You guys know all this. It gets drilled into our heads to such a regularity that we begin to dismiss it - after all, other things are bad for you! Salt and fatty foods, alcohol, texting while driving! So what?
When I think of smoking, I remember wrapping my arms around the man who would be my husband and feeling his entire body shaking in agony, wishing I could take the pain for him.
It was a cruel irony that Jim's two-year quitaversary happened within days of losing our dear friend Shorty. Because of course it was smoking that took Shorty away from us. He and Jim were regulars out on the loading docks behind convention halls, smoking and shooting the breeze during long stints in the dealers' rooms. Shorty died of cancer just before Jim was two years' quit, and we are all in mourning for the loss of our friend.
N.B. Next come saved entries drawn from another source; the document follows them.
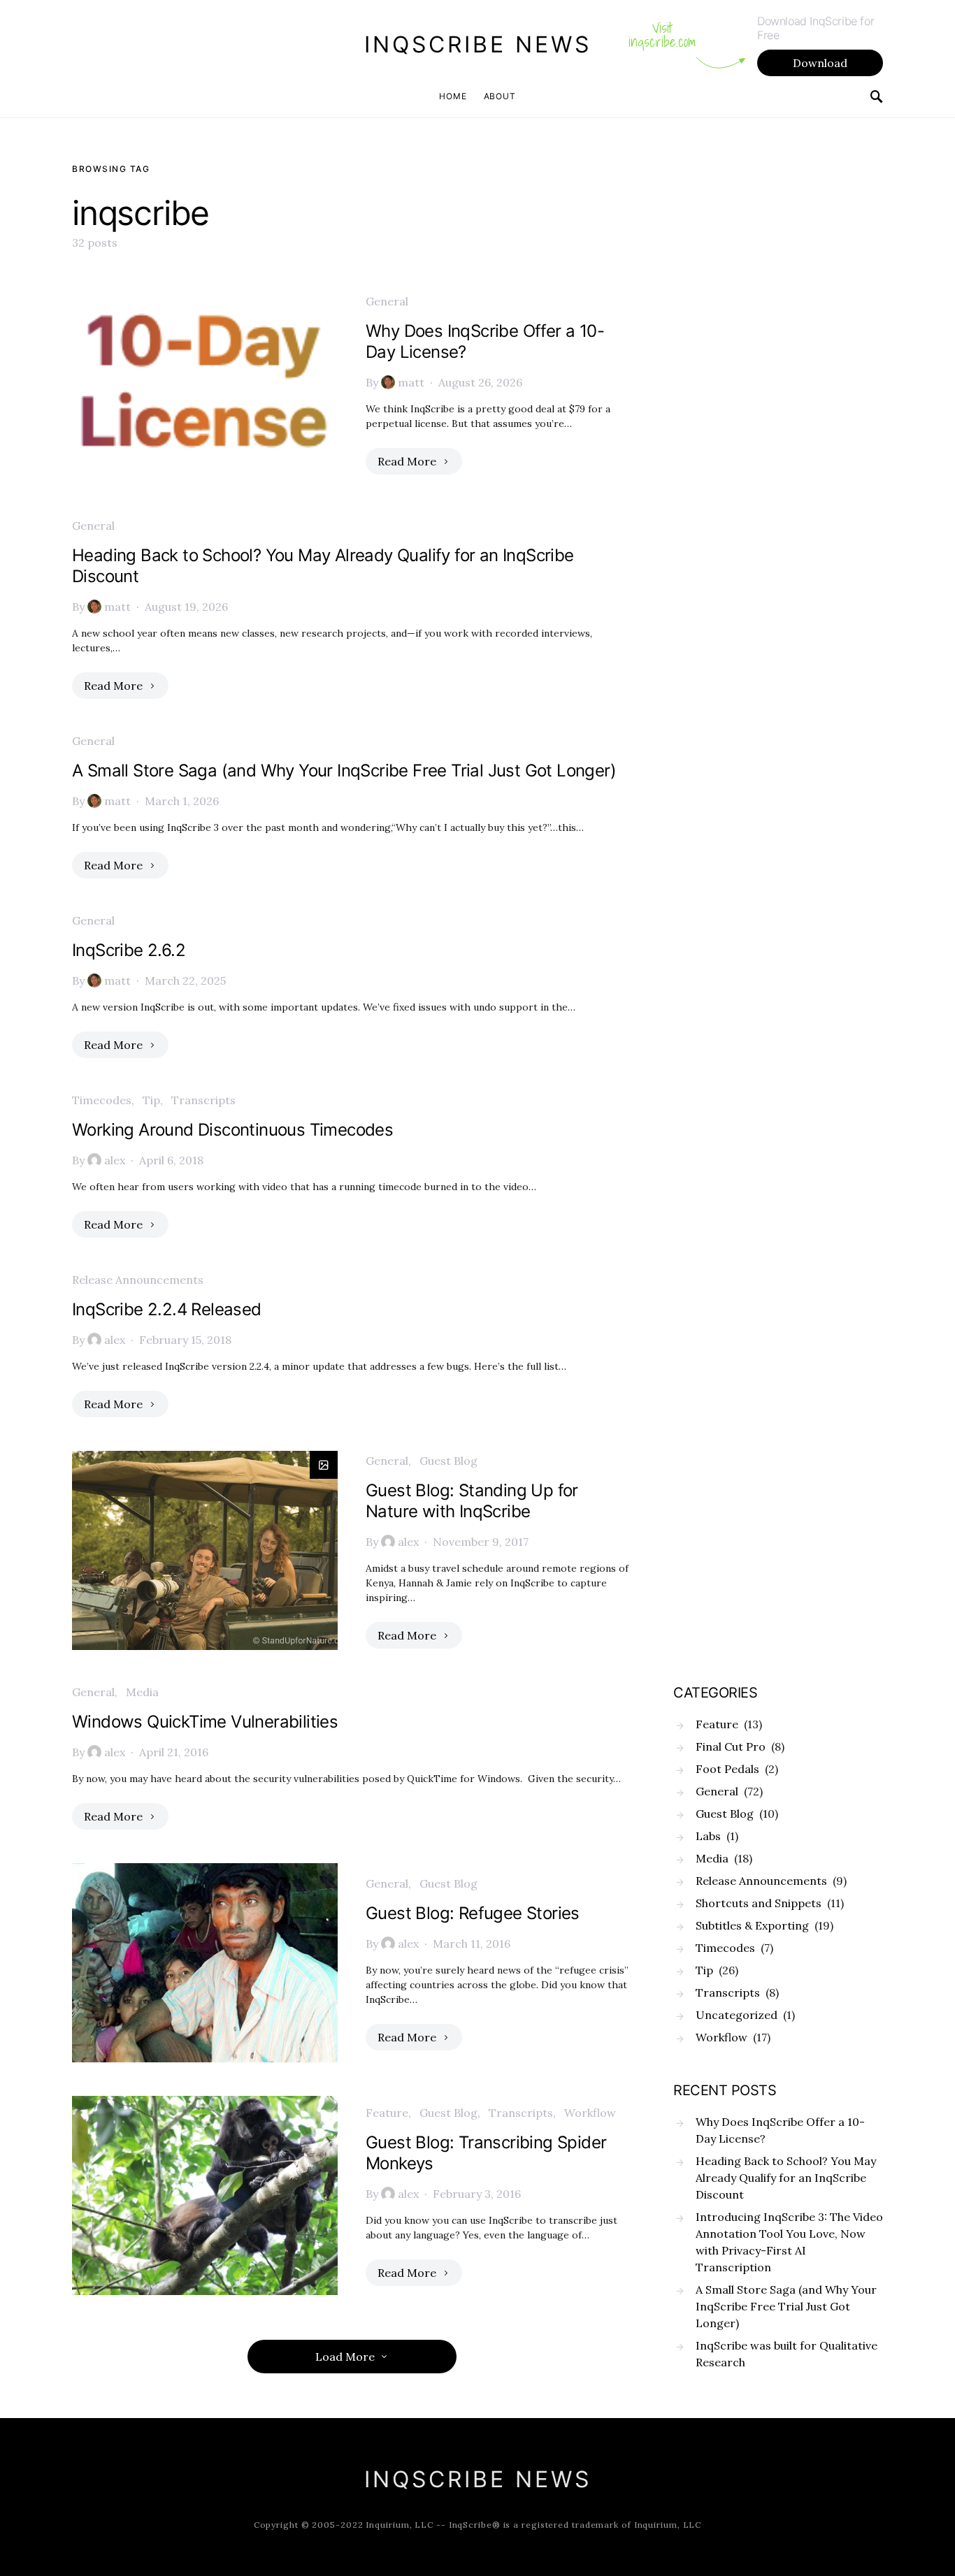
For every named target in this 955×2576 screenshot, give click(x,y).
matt (411, 382)
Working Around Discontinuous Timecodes (232, 1130)
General (387, 301)
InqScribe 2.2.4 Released (166, 1309)
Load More (345, 2357)
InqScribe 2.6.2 (128, 950)
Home (453, 96)
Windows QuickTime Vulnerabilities (205, 1722)
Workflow (590, 2113)
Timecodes (101, 1100)
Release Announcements (137, 1280)
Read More (407, 461)
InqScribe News (477, 44)
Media (142, 1692)
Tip (151, 1100)
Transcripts (203, 1100)
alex (114, 1160)
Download (820, 63)
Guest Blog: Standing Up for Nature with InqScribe (472, 1500)
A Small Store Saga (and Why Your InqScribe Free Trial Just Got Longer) (344, 770)
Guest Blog (448, 1461)
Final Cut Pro (731, 1746)
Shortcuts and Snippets (758, 1903)
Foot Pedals (727, 1769)
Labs (708, 1836)
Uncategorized (736, 2015)
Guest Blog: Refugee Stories (473, 1913)
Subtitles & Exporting (752, 1925)
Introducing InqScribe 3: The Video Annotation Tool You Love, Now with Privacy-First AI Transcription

It angers me, because we wanted many more years drinking Everclear cocktails with Shorty.
I am at a loss for how to convince others to go through what Jim went through. It's kind of a hard sell: please, endure horrid misery for weeks on end! Is it worth it?
Yes. I can tell you that Jim's decision to quit was also the best decision he ever made. We found each other late in life, and we owe it to each other to stick around as long as God and fate allow, making up for lost time. He will get many more years to watch his granddaughter grow up, to watch our sons graduate, to finish college, to go on adventures with me and write more books.
We have something to live for. And so do you. Life is worth it.